Manage HugePages

Configure and manage huge pages as a schedulable resource in a cluster.

FEATURE STATE: Kubernetes v1.14 [stable] (enabled by default: true)

Kubernetes supports the allocation and consumption of pre-allocated huge pages by applications in a Pod. This page describes how users can consume huge pages.

Before you begin

Kubernetes nodes must pre-allocate huge pages in order for the node to report its huge page capacity.

A node can pre-allocate huge pages for multiple sizes, for instance, the following line in /etc/default/grub allocates 2*1GiB of 1 GiB and 512*2 MiB of 2 MiB pages:

  1. GRUB_CMDLINE_LINUX="hugepagesz=1G hugepages=2 hugepagesz=2M hugepages=512"

The nodes will automatically discover and report all huge page resources as schedulable resources.

When you describe the Node, you should see something similar to the following in the following in the Capacity and Allocatable sections:

  1. Capacity:
  2. cpu: ...
  3. ephemeral-storage: ...
  4. hugepages-1Gi: 2Gi
  5. hugepages-2Mi: 1Gi
  6. memory: ...
  7. pods: ...
  8. Allocatable:
  9. cpu: ...
  10. ephemeral-storage: ...
  11. hugepages-1Gi: 2Gi
  12. hugepages-2Mi: 1Gi
  13. memory: ...
  14. pods: ...

Note:

For dynamically allocated pages (after boot), the Kubelet needs to be restarted for the new allocations to be refrelected.

API

Huge pages can be consumed via container level resource requirements using the resource name hugepages-<size>, where <size> is the most compact binary notation using integer values supported on a particular node. For example, if a node supports 2048KiB and 1048576KiB page sizes, it will expose a schedulable resources hugepages-2Mi and hugepages-1Gi. Unlike CPU or memory, huge pages do not support overcommit. Note that when requesting hugepage resources, either memory or CPU resources must be requested as well.

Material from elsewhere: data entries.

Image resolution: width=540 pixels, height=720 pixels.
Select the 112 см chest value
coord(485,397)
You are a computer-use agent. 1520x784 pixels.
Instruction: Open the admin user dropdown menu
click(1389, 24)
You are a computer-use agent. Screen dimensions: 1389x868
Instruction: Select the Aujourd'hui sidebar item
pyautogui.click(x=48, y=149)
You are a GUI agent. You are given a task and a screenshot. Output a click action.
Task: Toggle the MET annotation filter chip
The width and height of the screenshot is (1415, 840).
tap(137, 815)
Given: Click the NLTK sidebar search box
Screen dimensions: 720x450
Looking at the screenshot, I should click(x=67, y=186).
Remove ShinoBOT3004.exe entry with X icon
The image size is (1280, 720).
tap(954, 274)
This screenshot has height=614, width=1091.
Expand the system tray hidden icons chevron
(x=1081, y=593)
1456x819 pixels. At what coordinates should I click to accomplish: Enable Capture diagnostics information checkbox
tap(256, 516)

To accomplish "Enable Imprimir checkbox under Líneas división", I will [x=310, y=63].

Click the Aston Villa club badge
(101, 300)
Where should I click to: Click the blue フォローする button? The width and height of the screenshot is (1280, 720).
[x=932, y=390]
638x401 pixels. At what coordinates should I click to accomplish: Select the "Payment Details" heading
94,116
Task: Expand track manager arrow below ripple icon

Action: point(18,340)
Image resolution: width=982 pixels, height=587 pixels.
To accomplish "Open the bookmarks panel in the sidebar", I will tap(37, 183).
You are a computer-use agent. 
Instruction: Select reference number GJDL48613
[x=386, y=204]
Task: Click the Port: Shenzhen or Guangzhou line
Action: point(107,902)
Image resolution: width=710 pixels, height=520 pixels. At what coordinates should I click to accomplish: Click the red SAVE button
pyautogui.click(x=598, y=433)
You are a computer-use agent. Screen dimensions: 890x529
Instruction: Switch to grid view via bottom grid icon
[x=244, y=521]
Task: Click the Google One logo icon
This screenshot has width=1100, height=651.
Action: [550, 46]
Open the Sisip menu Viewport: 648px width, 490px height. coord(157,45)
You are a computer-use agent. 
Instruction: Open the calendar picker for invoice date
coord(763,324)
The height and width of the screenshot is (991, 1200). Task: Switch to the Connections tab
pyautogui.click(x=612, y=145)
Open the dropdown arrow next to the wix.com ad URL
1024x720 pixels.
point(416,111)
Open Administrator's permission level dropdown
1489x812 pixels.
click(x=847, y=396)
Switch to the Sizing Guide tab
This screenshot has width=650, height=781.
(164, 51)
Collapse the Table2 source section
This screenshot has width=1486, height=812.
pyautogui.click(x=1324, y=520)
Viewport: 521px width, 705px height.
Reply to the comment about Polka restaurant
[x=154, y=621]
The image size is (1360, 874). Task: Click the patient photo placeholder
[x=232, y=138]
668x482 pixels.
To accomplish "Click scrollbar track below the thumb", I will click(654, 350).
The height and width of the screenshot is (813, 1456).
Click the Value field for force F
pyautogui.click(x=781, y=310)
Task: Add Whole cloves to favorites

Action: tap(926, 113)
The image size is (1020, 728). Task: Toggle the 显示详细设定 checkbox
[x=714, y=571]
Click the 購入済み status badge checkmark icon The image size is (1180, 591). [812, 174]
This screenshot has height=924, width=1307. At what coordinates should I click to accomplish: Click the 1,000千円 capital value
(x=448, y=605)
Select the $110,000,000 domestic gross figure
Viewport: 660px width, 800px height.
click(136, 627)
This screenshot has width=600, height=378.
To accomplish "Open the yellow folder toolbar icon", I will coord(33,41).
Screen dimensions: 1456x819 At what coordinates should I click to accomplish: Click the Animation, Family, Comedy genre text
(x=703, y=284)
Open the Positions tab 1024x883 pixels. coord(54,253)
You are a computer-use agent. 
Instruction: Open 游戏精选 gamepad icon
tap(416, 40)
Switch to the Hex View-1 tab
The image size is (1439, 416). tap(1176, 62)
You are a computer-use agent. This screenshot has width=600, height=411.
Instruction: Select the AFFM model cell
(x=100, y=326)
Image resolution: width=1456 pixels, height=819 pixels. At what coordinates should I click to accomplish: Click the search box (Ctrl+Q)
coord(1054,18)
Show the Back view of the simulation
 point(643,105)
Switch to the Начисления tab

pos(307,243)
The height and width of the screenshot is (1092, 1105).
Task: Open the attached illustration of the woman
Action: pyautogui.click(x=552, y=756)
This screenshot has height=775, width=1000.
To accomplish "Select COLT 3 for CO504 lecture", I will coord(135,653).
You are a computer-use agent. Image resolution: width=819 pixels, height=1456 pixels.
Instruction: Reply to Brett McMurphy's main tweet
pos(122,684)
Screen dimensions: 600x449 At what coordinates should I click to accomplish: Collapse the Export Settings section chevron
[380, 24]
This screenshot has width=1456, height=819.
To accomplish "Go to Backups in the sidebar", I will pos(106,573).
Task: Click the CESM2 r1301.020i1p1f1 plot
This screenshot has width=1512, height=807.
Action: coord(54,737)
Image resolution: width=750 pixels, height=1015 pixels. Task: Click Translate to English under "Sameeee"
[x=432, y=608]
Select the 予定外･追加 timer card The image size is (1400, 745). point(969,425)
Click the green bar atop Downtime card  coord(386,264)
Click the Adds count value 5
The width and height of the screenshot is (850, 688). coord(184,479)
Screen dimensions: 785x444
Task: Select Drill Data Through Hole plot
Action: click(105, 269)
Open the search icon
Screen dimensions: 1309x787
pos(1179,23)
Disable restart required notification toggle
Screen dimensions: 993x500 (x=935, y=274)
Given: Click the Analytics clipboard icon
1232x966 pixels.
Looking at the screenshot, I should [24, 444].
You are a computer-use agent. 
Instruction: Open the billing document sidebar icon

A pod may consume multiple huge page sizes in a single pod spec. In this case it must use medium: HugePages-<hugepagesize> notation for all volume mounts.

  1. apiVersion: v1
  2. kind: Pod
  3. metadata:
  4. name: huge-pages-example
  5. spec:
  6. containers:
  7. - name: example
  8. image: fedora:latest
  9. command:
  10. - sleep
  11. - inf
  12. volumeMounts:
  13. - mountPath: /hugepages-2Mi
  14. name: hugepage-2mi
  15. - mountPath: /hugepages-1Gi
  16. name: hugepage-1gi
  17. resources:
  18. limits:
  19. hugepages-2Mi: 100Mi
  20. hugepages-1Gi: 2Gi
  21. memory: 100Mi
  22. requests:
  23. memory: 100Mi
  24. volumes:
  25. - name: hugepage-2mi
  26. emptyDir:
  27. medium: HugePages-2Mi
  28. - name: hugepage-1gi
  29. emptyDir:
  30. medium: HugePages-1Gi

A pod may use medium: HugePages only if it requests huge pages of one size.

  1. apiVersion: v1
  2. kind: Pod
  3. metadata:
  4. name: huge-pages-example
  5. spec:
  6. containers:
  7. - name: example
  8. image: fedora:latest
  9. command:
  10. - sleep
  11. - inf
  12. volumeMounts:
  13. - mountPath: /hugepages
  14. name: hugepage
  15. resources:
  16. limits:
  17. hugepages-2Mi: 100Mi
  18. memory: 100Mi
  19. requests:
  20. memory: 100Mi
  21. volumes:
  22. - name: hugepage
  23. emptyDir:
  24. medium: HugePages
  • Huge page requests must equal the limits. This is the default if limits are specified, but requests are not.
  • Huge pages are isolated at a container scope, so each container has own limit on their cgroup sandbox as requested in a container spec.
  • EmptyDir volumes backed by huge pages may not consume more huge page memory than the pod request.
  • Applications that consume huge pages via shmget() with SHM_HUGETLB must run with a supplemental group that matches proc/sys/vm/hugetlb_shm_group.
  • Huge page usage in a namespace is controllable via ResourceQuota similar to other compute resources like cpu or memory using the hugepages-<size> token.